Now, personally, I could care less if they did this. I mean, the blood is a little much, but who says prisoners of "war" should be allowed to keep whatever books they want in their cells? And frankly, I don't think any of these abuses even rises to the level of violating the Geneva Accords on the Treatment of Prisoners, which don't even apply here, because there is no declared "war" anyway (except on civil liberties...).

What irritates the piss out of me is that this administration is so bent on information control that they've essentially neutered our once strong independent press into a Pravda-esque P.R. vehicle.

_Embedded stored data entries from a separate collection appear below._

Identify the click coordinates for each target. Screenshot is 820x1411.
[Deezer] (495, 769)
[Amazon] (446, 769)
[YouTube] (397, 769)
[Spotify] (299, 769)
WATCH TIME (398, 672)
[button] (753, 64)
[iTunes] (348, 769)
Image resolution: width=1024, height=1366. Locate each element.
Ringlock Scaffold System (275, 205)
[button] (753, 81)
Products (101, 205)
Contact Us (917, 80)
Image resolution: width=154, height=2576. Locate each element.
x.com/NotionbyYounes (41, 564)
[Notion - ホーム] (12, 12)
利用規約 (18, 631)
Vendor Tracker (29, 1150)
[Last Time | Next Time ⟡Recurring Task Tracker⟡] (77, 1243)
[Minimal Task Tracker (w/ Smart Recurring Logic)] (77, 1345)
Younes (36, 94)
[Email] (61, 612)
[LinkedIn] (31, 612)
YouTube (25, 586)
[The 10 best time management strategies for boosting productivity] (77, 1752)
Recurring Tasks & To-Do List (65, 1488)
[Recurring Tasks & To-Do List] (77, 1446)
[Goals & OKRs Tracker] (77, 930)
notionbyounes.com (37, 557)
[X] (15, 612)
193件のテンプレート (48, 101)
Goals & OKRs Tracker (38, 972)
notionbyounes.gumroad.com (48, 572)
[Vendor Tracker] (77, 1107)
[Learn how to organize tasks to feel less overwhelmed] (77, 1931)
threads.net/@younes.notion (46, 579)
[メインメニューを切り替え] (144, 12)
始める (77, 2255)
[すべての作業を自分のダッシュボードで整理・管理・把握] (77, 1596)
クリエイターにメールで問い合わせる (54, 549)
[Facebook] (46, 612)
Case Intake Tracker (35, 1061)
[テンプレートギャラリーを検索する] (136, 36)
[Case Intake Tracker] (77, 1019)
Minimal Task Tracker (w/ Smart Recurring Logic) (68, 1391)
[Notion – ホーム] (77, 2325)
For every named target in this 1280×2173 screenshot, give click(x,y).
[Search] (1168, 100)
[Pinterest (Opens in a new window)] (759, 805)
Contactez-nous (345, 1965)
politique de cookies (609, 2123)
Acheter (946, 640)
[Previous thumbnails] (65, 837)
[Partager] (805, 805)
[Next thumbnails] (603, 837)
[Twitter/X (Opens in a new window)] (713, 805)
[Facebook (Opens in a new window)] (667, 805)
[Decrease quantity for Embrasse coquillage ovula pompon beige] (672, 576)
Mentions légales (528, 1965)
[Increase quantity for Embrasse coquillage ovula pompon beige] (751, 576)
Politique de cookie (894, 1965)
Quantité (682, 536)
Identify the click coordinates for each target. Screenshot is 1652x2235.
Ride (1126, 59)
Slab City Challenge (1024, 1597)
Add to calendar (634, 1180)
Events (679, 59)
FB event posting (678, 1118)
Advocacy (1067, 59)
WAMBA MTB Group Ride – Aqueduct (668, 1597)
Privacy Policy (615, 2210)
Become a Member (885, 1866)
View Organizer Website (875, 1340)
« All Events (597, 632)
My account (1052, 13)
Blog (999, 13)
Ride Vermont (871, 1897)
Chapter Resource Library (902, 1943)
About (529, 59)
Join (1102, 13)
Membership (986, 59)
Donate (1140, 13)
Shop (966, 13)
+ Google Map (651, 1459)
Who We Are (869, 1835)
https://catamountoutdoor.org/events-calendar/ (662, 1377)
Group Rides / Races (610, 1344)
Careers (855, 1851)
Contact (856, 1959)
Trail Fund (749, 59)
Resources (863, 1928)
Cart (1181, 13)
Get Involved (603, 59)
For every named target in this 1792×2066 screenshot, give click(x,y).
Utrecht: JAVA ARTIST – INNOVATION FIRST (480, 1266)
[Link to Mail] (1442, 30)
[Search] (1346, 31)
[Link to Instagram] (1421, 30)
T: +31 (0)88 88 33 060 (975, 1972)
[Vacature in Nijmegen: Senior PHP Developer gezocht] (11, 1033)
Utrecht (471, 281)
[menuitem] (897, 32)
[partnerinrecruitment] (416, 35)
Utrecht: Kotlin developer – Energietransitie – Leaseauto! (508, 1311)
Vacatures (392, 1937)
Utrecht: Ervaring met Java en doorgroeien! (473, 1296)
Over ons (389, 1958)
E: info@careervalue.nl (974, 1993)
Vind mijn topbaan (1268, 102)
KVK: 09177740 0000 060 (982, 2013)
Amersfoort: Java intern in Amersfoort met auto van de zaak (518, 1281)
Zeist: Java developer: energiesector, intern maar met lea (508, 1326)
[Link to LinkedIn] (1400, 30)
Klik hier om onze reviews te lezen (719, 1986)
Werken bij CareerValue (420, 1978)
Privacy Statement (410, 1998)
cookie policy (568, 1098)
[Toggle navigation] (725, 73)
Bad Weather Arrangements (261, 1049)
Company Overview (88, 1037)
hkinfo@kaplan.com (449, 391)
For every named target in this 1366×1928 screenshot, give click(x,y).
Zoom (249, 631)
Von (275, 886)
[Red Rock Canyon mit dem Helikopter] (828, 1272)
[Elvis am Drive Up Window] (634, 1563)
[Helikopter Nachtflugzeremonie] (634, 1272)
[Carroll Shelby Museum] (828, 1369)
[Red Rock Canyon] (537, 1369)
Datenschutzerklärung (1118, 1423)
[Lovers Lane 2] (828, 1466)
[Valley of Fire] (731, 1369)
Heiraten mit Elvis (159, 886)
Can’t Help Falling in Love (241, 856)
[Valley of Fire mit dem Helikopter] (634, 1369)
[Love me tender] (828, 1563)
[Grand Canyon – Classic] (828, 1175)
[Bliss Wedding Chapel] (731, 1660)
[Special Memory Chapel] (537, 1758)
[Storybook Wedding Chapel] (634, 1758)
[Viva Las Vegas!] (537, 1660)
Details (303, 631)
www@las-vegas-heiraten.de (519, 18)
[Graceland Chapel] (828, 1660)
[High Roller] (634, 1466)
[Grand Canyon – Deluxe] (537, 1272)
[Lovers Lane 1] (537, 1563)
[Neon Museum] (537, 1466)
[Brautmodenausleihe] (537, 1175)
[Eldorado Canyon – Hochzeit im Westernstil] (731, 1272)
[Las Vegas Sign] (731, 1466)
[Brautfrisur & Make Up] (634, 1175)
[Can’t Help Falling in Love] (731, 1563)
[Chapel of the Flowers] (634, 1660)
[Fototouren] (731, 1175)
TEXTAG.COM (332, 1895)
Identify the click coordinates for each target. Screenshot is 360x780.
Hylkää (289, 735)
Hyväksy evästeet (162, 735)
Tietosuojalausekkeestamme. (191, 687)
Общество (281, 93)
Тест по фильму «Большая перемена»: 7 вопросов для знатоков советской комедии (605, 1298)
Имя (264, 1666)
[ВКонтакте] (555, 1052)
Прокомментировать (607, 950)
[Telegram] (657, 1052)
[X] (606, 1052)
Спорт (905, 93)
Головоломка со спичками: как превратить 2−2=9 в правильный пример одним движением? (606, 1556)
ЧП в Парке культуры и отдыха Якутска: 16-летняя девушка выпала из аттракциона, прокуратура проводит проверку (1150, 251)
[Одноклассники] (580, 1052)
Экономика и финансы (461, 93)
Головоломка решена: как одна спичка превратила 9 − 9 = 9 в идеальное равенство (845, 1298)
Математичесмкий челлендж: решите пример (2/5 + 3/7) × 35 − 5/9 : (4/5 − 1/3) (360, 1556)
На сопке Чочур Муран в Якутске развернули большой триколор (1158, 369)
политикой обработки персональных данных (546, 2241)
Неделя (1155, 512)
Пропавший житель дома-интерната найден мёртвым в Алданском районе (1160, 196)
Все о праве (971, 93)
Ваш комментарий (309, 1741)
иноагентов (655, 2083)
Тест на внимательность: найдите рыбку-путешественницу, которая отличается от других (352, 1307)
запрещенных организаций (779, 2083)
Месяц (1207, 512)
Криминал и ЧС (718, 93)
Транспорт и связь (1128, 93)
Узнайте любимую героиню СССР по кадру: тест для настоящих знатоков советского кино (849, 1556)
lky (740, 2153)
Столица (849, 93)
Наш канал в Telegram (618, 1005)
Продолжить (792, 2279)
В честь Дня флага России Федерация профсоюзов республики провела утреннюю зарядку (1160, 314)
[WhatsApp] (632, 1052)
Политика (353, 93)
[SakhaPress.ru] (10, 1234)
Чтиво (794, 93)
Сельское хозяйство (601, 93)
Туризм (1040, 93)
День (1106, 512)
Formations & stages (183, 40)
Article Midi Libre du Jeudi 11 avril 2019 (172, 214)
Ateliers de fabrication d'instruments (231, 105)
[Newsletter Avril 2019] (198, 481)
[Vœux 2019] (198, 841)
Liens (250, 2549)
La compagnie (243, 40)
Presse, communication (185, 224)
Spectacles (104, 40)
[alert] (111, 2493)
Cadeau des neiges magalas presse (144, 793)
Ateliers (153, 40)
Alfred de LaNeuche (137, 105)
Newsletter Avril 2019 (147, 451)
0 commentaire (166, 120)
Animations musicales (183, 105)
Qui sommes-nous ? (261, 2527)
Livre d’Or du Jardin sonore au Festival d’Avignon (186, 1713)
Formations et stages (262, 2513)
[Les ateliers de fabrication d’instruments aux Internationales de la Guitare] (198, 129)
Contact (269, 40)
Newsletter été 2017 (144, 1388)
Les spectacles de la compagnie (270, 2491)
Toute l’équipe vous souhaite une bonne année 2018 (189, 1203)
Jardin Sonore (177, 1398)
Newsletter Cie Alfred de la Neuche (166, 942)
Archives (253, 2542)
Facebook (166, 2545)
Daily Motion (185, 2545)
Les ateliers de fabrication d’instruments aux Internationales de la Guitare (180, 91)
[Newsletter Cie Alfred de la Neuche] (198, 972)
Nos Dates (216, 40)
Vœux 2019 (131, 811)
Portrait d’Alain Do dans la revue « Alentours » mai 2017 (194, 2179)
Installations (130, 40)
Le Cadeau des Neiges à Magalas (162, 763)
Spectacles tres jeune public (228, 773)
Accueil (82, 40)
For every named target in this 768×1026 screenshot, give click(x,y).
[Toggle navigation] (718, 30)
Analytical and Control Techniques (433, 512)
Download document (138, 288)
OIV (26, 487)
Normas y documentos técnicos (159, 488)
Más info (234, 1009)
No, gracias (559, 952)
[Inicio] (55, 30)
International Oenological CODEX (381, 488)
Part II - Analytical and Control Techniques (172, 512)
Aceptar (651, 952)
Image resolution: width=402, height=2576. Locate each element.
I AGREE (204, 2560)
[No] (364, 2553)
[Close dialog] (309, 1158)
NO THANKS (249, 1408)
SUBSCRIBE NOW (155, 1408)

Is it any wonder that Americans who actually want objective news have to go to BBC and other foreign news outlets?

I am disgusted with the state of our nation, and the blind, lemming-like faith that the public seems to have with these Fascistic Banana-Republicans whose heads are so swelled with power that they can't read the fine print in the constitution they've sworn to protect and defend.

2 Comments:

Blogger acb said...

I disagree with you on the "Geneva Convention" issue, but I think I've written about it elsewhere and I'm not going to rehash it here.

This retraction though, reminds me of CNN's retraction of the thoroughly researched and validated story in 1998 on the use of chemical weapons against U.S. defectors in Vietnam.

2:28 AM

 
Blogger matthewweflen said...

Well, the Geneva Convention only applies to prisoners of declared wars. This quagmire is neither.

I'm not saying I disagree with the concept of the GC. I think all prisoners of war should be treated fairly.